Recorded information
————
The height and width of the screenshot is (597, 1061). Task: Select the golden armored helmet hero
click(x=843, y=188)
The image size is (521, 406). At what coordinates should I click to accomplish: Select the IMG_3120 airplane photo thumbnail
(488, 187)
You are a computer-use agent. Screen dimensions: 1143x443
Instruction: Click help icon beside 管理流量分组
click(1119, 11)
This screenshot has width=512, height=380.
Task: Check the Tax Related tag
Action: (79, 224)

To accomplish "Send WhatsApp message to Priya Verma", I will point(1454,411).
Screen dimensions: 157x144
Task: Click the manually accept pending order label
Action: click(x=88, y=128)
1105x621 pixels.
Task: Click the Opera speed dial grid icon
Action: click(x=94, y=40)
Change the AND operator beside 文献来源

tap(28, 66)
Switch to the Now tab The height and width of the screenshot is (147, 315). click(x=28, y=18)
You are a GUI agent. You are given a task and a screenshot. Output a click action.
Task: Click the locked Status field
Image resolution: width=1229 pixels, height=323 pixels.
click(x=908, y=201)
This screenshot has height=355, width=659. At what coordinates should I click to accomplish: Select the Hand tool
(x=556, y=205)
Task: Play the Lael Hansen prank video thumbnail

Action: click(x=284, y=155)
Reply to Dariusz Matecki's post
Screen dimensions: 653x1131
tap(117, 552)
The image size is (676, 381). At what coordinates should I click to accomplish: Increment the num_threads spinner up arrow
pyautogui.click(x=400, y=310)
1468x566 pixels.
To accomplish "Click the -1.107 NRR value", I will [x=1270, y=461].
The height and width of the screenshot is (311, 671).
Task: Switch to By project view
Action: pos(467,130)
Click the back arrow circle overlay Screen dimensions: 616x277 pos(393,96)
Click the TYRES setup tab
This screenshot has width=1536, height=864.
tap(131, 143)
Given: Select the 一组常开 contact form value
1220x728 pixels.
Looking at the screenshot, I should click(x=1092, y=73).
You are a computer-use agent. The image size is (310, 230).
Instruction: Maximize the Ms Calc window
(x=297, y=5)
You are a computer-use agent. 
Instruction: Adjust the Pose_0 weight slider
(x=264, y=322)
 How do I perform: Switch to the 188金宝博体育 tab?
————
Your assignment
Reproduce the material word for word. Leave nothing out.

Output of the exercise
The height and width of the screenshot is (597, 1061). Task: Select the golden armored helmet hero
click(x=843, y=188)
The image size is (521, 406). At what coordinates should I click to accomplish: Select the IMG_3120 airplane photo thumbnail
(488, 187)
You are a computer-use agent. Screen dimensions: 1143x443
Instruction: Click help icon beside 管理流量分组
click(1119, 11)
This screenshot has width=512, height=380.
Task: Check the Tax Related tag
Action: (79, 224)

To accomplish "Send WhatsApp message to Priya Verma", I will point(1454,411).
Screen dimensions: 157x144
Task: Click the manually accept pending order label
Action: click(x=88, y=128)
1105x621 pixels.
Task: Click the Opera speed dial grid icon
Action: click(x=94, y=40)
Change the AND operator beside 文献来源

tap(28, 66)
Switch to the Now tab The height and width of the screenshot is (147, 315). click(x=28, y=18)
You are a GUI agent. You are given a task and a screenshot. Output a click action.
Task: Click the locked Status field
Image resolution: width=1229 pixels, height=323 pixels.
click(x=908, y=201)
This screenshot has height=355, width=659. At what coordinates should I click to accomplish: Select the Hand tool
(x=556, y=205)
Task: Play the Lael Hansen prank video thumbnail

Action: click(x=284, y=155)
Reply to Dariusz Matecki's post
Screen dimensions: 653x1131
tap(117, 552)
The image size is (676, 381). At what coordinates should I click to accomplish: Increment the num_threads spinner up arrow
pyautogui.click(x=400, y=310)
1468x566 pixels.
To accomplish "Click the -1.107 NRR value", I will [x=1270, y=461].
The height and width of the screenshot is (311, 671).
Task: Switch to By project view
Action: pos(467,130)
Click the back arrow circle overlay Screen dimensions: 616x277 pos(393,96)
Click the TYRES setup tab
This screenshot has width=1536, height=864.
tap(131, 143)
Given: Select the 一组常开 contact form value
1220x728 pixels.
Looking at the screenshot, I should click(x=1092, y=73).
You are a computer-use agent. The image size is (310, 230).
Instruction: Maximize the Ms Calc window
(x=297, y=5)
You are a computer-use agent. 
Instruction: Adjust the Pose_0 weight slider
(x=264, y=322)
 How do I perform: Switch to the 188金宝博体育 tab?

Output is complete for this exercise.